### DATA EXCERPTS
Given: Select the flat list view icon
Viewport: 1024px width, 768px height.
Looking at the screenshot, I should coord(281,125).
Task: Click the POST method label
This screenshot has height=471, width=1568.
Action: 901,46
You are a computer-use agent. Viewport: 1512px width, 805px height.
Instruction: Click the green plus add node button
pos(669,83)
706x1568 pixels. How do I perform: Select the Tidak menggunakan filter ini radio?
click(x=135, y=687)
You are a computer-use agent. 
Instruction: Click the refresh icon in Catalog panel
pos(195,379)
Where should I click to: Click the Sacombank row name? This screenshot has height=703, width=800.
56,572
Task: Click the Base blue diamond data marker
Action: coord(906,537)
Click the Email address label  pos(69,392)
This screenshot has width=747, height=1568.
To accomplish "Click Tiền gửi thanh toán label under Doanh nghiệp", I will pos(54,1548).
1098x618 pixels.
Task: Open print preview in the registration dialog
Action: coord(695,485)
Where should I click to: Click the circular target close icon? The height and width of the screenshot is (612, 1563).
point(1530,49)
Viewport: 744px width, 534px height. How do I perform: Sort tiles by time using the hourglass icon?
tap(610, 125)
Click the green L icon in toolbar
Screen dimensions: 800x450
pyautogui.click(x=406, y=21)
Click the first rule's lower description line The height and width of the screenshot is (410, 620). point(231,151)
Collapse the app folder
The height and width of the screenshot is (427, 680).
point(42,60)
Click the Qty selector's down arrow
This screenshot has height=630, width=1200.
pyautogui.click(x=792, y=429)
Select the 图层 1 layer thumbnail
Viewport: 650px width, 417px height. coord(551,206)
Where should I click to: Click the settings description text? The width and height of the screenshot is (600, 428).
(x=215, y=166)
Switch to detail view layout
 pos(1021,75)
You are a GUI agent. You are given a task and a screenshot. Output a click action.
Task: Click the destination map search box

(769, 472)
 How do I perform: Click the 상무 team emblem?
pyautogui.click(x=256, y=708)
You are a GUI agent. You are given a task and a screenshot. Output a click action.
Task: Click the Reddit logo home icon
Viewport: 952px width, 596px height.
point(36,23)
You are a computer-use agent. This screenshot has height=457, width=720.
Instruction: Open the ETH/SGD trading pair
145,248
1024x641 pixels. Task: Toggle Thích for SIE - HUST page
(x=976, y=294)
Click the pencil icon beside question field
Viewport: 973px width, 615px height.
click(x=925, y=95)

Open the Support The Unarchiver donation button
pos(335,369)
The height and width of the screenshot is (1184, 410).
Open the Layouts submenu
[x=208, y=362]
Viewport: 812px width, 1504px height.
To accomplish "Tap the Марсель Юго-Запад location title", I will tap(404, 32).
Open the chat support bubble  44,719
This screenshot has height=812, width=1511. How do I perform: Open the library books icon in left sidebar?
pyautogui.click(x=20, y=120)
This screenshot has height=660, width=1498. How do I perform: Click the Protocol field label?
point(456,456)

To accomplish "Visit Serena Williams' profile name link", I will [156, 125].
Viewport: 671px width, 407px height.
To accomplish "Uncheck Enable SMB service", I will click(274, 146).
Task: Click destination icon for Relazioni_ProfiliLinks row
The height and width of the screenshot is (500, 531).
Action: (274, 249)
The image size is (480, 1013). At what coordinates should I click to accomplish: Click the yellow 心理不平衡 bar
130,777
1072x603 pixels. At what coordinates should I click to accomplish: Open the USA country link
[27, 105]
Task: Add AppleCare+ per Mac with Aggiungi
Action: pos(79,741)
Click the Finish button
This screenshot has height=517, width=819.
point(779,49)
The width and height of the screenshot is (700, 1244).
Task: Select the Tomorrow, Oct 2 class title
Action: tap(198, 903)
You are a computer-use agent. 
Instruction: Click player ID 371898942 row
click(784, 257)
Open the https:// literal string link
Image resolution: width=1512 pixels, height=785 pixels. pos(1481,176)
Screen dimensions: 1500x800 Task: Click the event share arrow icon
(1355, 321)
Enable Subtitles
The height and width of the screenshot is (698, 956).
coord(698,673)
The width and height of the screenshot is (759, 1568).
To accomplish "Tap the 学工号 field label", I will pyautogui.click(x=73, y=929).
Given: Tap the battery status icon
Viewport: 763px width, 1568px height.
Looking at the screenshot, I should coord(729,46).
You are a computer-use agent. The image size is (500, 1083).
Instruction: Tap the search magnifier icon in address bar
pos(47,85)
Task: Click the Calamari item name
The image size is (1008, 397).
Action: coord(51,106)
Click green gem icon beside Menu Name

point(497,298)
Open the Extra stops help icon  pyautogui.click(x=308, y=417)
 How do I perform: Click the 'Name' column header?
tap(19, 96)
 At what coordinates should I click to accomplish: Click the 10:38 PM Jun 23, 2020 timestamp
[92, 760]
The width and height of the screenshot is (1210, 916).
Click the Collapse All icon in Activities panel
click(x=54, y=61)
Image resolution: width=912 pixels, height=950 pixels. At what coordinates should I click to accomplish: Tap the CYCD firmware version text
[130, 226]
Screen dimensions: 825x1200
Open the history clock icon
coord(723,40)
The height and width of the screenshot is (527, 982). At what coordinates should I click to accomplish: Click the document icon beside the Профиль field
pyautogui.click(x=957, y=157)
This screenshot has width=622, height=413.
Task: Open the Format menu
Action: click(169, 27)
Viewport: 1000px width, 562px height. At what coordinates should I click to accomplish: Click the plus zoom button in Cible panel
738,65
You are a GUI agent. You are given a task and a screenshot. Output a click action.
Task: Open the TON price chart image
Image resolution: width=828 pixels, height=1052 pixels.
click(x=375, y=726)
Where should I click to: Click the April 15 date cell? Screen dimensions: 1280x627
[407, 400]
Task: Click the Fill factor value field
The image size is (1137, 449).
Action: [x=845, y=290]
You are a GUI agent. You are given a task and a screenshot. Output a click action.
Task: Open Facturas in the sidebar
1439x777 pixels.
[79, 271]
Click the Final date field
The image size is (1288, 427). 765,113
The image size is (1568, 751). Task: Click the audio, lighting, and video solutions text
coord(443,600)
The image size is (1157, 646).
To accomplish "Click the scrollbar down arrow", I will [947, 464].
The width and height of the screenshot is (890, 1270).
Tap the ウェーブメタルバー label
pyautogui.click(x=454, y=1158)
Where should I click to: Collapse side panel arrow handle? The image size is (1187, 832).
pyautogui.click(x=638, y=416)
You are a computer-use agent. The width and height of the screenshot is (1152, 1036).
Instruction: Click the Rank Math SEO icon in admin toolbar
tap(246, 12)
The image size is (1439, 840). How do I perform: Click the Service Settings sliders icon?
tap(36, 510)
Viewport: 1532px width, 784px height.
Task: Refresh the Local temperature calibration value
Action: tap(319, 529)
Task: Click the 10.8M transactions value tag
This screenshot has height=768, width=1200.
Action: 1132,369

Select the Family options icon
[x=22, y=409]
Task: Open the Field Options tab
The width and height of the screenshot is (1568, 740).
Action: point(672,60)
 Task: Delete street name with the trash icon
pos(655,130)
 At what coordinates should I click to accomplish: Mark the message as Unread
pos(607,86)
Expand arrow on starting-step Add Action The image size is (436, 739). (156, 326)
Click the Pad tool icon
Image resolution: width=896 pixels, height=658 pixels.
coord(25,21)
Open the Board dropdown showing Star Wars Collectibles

### WHAT YOU ARE ASKED TO DO
Exact retyping of every entry is required.

### EXERCISE RESPONSE
Given: Select the flat list view icon
Viewport: 1024px width, 768px height.
Looking at the screenshot, I should coord(281,125).
Task: Click the POST method label
This screenshot has height=471, width=1568.
Action: 901,46
You are a computer-use agent. Viewport: 1512px width, 805px height.
Instruction: Click the green plus add node button
pos(669,83)
706x1568 pixels. How do I perform: Select the Tidak menggunakan filter ini radio?
click(x=135, y=687)
You are a computer-use agent. 
Instruction: Click the refresh icon in Catalog panel
pos(195,379)
Where should I click to: Click the Sacombank row name? This screenshot has height=703, width=800.
56,572
Task: Click the Base blue diamond data marker
Action: coord(906,537)
Click the Email address label  pos(69,392)
This screenshot has width=747, height=1568.
To accomplish "Click Tiền gửi thanh toán label under Doanh nghiệp", I will pos(54,1548).
1098x618 pixels.
Task: Open print preview in the registration dialog
Action: coord(695,485)
Where should I click to: Click the circular target close icon? The height and width of the screenshot is (612, 1563).
point(1530,49)
Viewport: 744px width, 534px height. How do I perform: Sort tiles by time using the hourglass icon?
tap(610, 125)
Click the green L icon in toolbar
Screen dimensions: 800x450
pyautogui.click(x=406, y=21)
Click the first rule's lower description line The height and width of the screenshot is (410, 620). point(231,151)
Collapse the app folder
The height and width of the screenshot is (427, 680).
point(42,60)
Click the Qty selector's down arrow
This screenshot has height=630, width=1200.
pyautogui.click(x=792, y=429)
Select the 图层 1 layer thumbnail
Viewport: 650px width, 417px height. coord(551,206)
Where should I click to: Click the settings description text? The width and height of the screenshot is (600, 428).
(x=215, y=166)
Switch to detail view layout
 pos(1021,75)
You are a GUI agent. You are given a task and a screenshot. Output a click action.
Task: Click the destination map search box

(769, 472)
 How do I perform: Click the 상무 team emblem?
pyautogui.click(x=256, y=708)
You are a GUI agent. You are given a task and a screenshot. Output a click action.
Task: Click the Reddit logo home icon
Viewport: 952px width, 596px height.
point(36,23)
You are a computer-use agent. This screenshot has height=457, width=720.
Instruction: Open the ETH/SGD trading pair
145,248
1024x641 pixels. Task: Toggle Thích for SIE - HUST page
(x=976, y=294)
Click the pencil icon beside question field
Viewport: 973px width, 615px height.
click(x=925, y=95)

Open the Support The Unarchiver donation button
pos(335,369)
The height and width of the screenshot is (1184, 410).
Open the Layouts submenu
[x=208, y=362]
Viewport: 812px width, 1504px height.
To accomplish "Tap the Марсель Юго-Запад location title", I will tap(404, 32).
Open the chat support bubble  44,719
This screenshot has height=812, width=1511. How do I perform: Open the library books icon in left sidebar?
pyautogui.click(x=20, y=120)
This screenshot has height=660, width=1498. How do I perform: Click the Protocol field label?
point(456,456)

To accomplish "Visit Serena Williams' profile name link", I will [156, 125].
Viewport: 671px width, 407px height.
To accomplish "Uncheck Enable SMB service", I will click(274, 146).
Task: Click destination icon for Relazioni_ProfiliLinks row
The height and width of the screenshot is (500, 531).
Action: (274, 249)
The image size is (480, 1013). At what coordinates should I click to accomplish: Click the yellow 心理不平衡 bar
130,777
1072x603 pixels. At what coordinates should I click to accomplish: Open the USA country link
[27, 105]
Task: Add AppleCare+ per Mac with Aggiungi
Action: pos(79,741)
Click the Finish button
This screenshot has height=517, width=819.
point(779,49)
The width and height of the screenshot is (700, 1244).
Task: Select the Tomorrow, Oct 2 class title
Action: tap(198, 903)
You are a computer-use agent. 
Instruction: Click player ID 371898942 row
click(784, 257)
Open the https:// literal string link
Image resolution: width=1512 pixels, height=785 pixels. pos(1481,176)
Screen dimensions: 1500x800 Task: Click the event share arrow icon
(1355, 321)
Enable Subtitles
The height and width of the screenshot is (698, 956).
coord(698,673)
The width and height of the screenshot is (759, 1568).
To accomplish "Tap the 学工号 field label", I will pyautogui.click(x=73, y=929).
Given: Tap the battery status icon
Viewport: 763px width, 1568px height.
Looking at the screenshot, I should coord(729,46).
You are a computer-use agent. The image size is (500, 1083).
Instruction: Tap the search magnifier icon in address bar
pos(47,85)
Task: Click the Calamari item name
The image size is (1008, 397).
Action: coord(51,106)
Click green gem icon beside Menu Name

point(497,298)
Open the Extra stops help icon  pyautogui.click(x=308, y=417)
 How do I perform: Click the 'Name' column header?
tap(19, 96)
 At what coordinates should I click to accomplish: Click the 10:38 PM Jun 23, 2020 timestamp
[92, 760]
The width and height of the screenshot is (1210, 916).
Click the Collapse All icon in Activities panel
click(x=54, y=61)
Image resolution: width=912 pixels, height=950 pixels. At what coordinates should I click to accomplish: Tap the CYCD firmware version text
[130, 226]
Screen dimensions: 825x1200
Open the history clock icon
coord(723,40)
The height and width of the screenshot is (527, 982). At what coordinates should I click to accomplish: Click the document icon beside the Профиль field
pyautogui.click(x=957, y=157)
This screenshot has width=622, height=413.
Task: Open the Format menu
Action: click(169, 27)
Viewport: 1000px width, 562px height. At what coordinates should I click to accomplish: Click the plus zoom button in Cible panel
738,65
You are a GUI agent. You are given a task and a screenshot. Output a click action.
Task: Open the TON price chart image
Image resolution: width=828 pixels, height=1052 pixels.
click(x=375, y=726)
Where should I click to: Click the April 15 date cell? Screen dimensions: 1280x627
[407, 400]
Task: Click the Fill factor value field
The image size is (1137, 449).
Action: [x=845, y=290]
You are a GUI agent. You are given a task and a screenshot. Output a click action.
Task: Open Facturas in the sidebar
1439x777 pixels.
[79, 271]
Click the Final date field
The image size is (1288, 427). 765,113
The image size is (1568, 751). Task: Click the audio, lighting, and video solutions text
coord(443,600)
The image size is (1157, 646).
To accomplish "Click the scrollbar down arrow", I will [947, 464].
The width and height of the screenshot is (890, 1270).
Tap the ウェーブメタルバー label
pyautogui.click(x=454, y=1158)
Where should I click to: Collapse side panel arrow handle? The image size is (1187, 832).
pyautogui.click(x=638, y=416)
You are a computer-use agent. The width and height of the screenshot is (1152, 1036).
Instruction: Click the Rank Math SEO icon in admin toolbar
tap(246, 12)
The image size is (1439, 840). How do I perform: Click the Service Settings sliders icon?
tap(36, 510)
Viewport: 1532px width, 784px height.
Task: Refresh the Local temperature calibration value
Action: tap(319, 529)
Task: Click the 10.8M transactions value tag
This screenshot has height=768, width=1200.
Action: 1132,369

Select the Family options icon
[x=22, y=409]
Task: Open the Field Options tab
The width and height of the screenshot is (1568, 740).
Action: point(672,60)
 Task: Delete street name with the trash icon
pos(655,130)
 At what coordinates should I click to accomplish: Mark the message as Unread
pos(607,86)
Expand arrow on starting-step Add Action The image size is (436, 739). (156, 326)
Click the Pad tool icon
Image resolution: width=896 pixels, height=658 pixels.
coord(25,21)
Open the Board dropdown showing Star Wars Collectibles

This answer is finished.